_Travail demandé_
Recopiez à l'identique le texte ci-dessous sur la fuite d'Afghanistan de Jamidullah Shinwari.

_Texte_

--------

Jamidullah Shinwari était journaliste en Afghanistan quand il a dû fuir son pays. "Je suis parti à pied le 15 août 2021 quand le gouvernement est tombé, quand les Talibans ont pris le pouvoir". Le jeune homme travaillait alors pour deux ONG spécialisées dans le droit des femmes et des enfants. Il s'est retrouvé fiché par les Talibans et sa vie était menacée. Il n'a eu d'autre choix que de partir. "J'ai marché pendant dix mois. Je suis passé par l'Iran, Turquie, la Bulgarie, la Serbie puis l'Italie jusqu'à Nice puis Paris."

--------

_Données fournies_
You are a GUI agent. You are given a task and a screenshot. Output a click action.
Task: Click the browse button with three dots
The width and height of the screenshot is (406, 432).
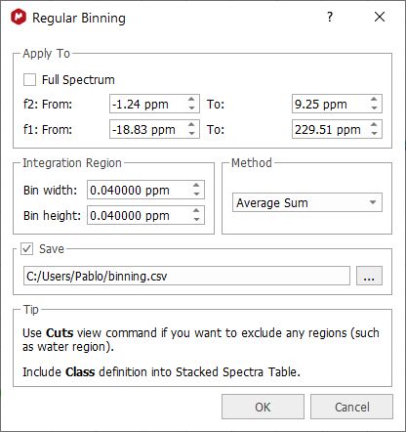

--------

_Solution_
Jamidullah Shinwari était journaliste en Afghanistan quand il a dû fuir son pays. "Je suis parti à pied le 15 août 2021 quand le gouvernement est tombé, quand les Talibans ont pris le pouvoir". Le jeune homme travaillait alors pour deux ONG spécialisées dans le droit des femmes et des enfants. Il s'est retrouvé fiché par les Talibans et sa vie était menacée. Il n'a eu d'autre choix que de partir. "J'ai marché pendant dix mois. Je suis passé par l'Iran, Turquie, la Bulgarie, la Serbie puis l'Italie jusqu'à Nice puis Paris."